PROBLEMS TO SOLVE —
1: According to the passage on Spanish business in Cuba, on what date will the direct flights from Madrid to Havana begin operating daily?
2: For each statement, say whether it agrees with the passage on Spanish business in Cuba, and quote the words that decide it: (a) COFIDES gives details on each of the projects it is studying. (b) The Madrid-Varadero route will have two weekly flights. (c) The Globalia group is opening a hotel on the island.
3: From the passage on Spanish business in Cuba, copy everything from "The same lack" down to "for internal reasons.", switching "direct flights" to "nonstop flights".

SOURCE EXTRACT —
· · · · ·
COFIDES says that there are currently “around a dozen projects in
various stages of study to finance investments in Cuba” but offers no
details on any of them, merely clarifying that agri- sectors,
tourism, capital goods, construction materials, consumer goods,
chemicals and pharmaceuticals are all highlights.

The same lack of specificity occurs among the few companies that agree
to discuss this issue. Iberia is one of them, possibly because its
commitment in Cuba already has visible results after the restoration of
direct flights from Madrid to Havana which will begin to operate daily
“starting on 2 June.”

However, the denies that the increase in flights is because of
changes that have occurred in Cuba and says it is for internal reasons.
“If Iberia has returned to Havana, it is mainly due to the
transformation process in our own company, which has enabled us to
reduce costs, improve product and service and therefore revenue,” they say.

The Globalia group is also strengthening its presence on the island,
with the opening of a new air route and a hotel. The service, operated
by Air Europa, will connect Madrid-Varadero from July 14 until Sept. 15
with two weekly flights, as announced by the company on Tuesday.
· · · · ·
DATA RECORDS —
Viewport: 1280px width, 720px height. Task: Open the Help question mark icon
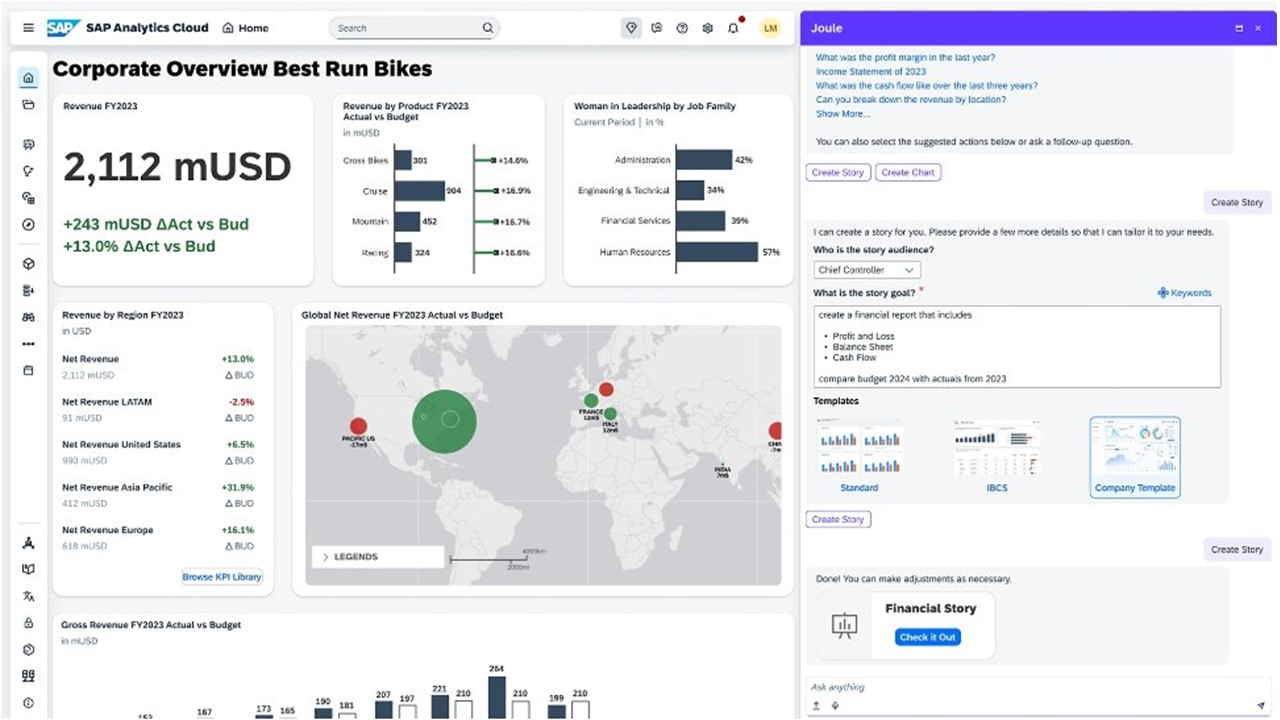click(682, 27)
· · · · ·
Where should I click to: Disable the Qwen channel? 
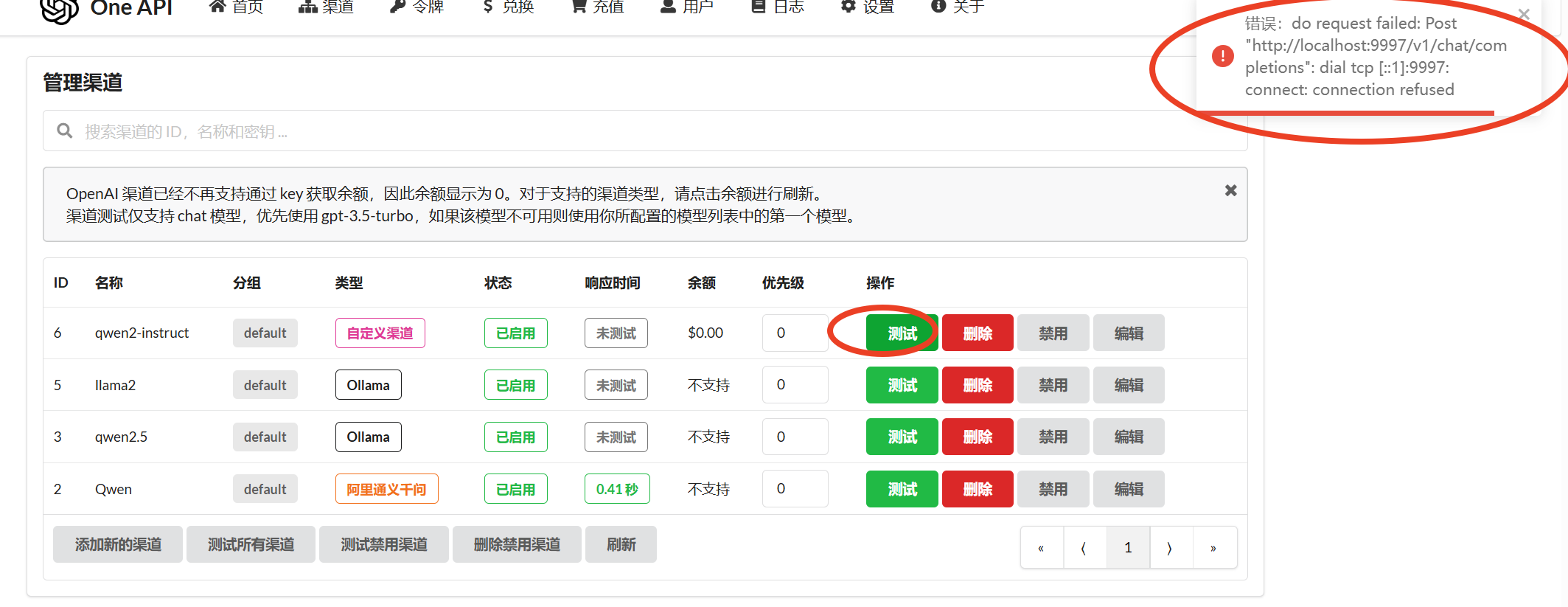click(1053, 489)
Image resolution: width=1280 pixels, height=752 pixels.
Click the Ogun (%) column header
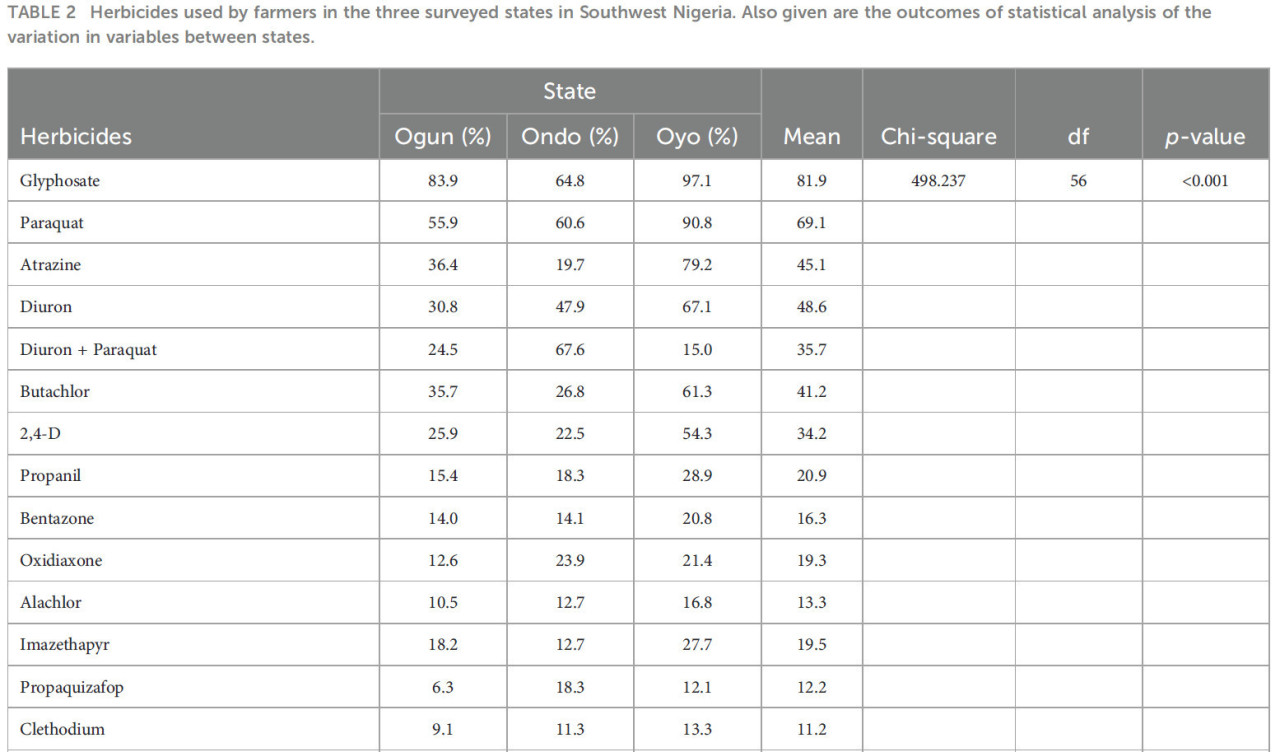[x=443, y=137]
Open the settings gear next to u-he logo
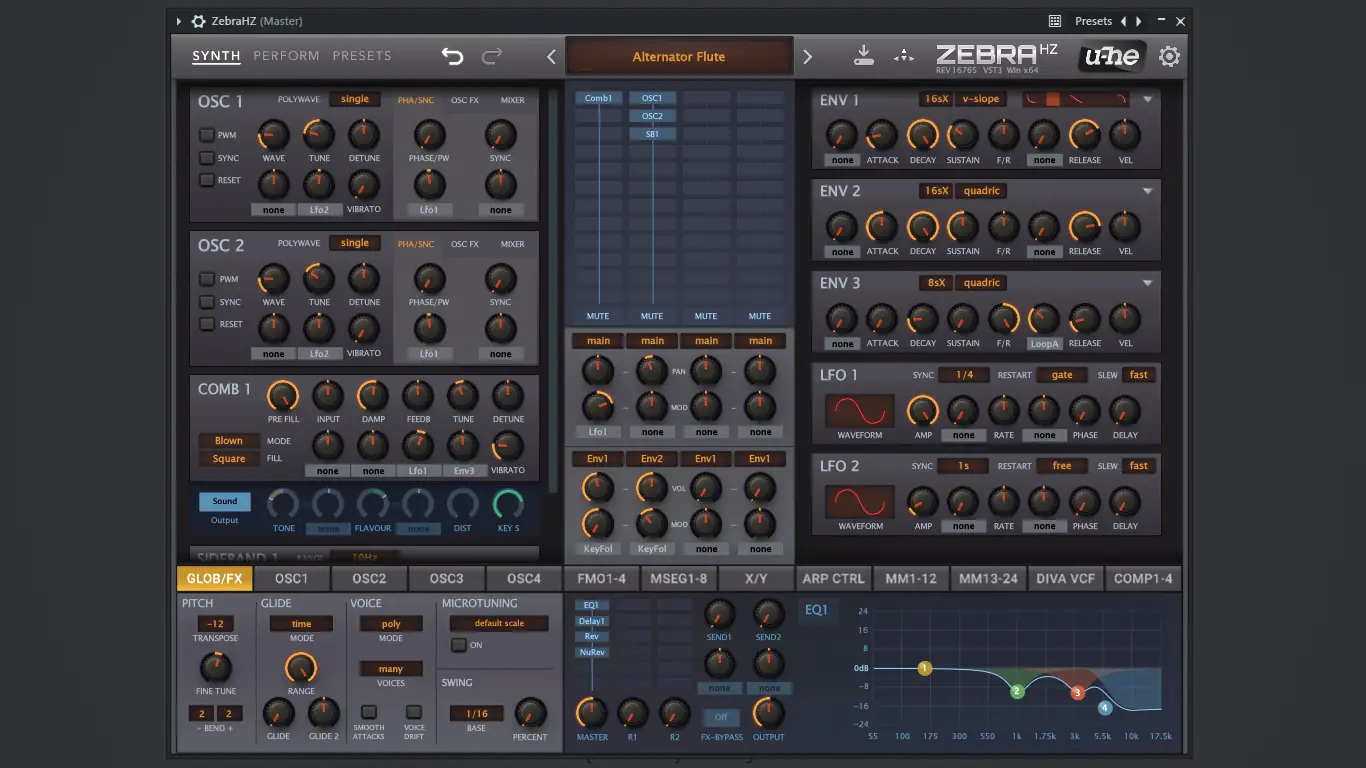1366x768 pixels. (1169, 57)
· · · · ·
ANSWER SET —
1: 2 June

2:
(a) No: "offers no details on any of them"
(b) Yes: "with two weekly flights"
(c) Yes: "with the opening of a new air route and a hotel"

3:
The same lack of specificity occurs among the few companies that agree
to discuss this issue. Iberia is one of them, possibly because its
commitment in Cuba already has visible results after the restoration of
nonstop flights from Madrid to Havana which will begin to operate daily
“starting on 2 June.”

However, the denies that the increase in flights is because of
changes that have occurred in Cuba and says it is for internal reasons.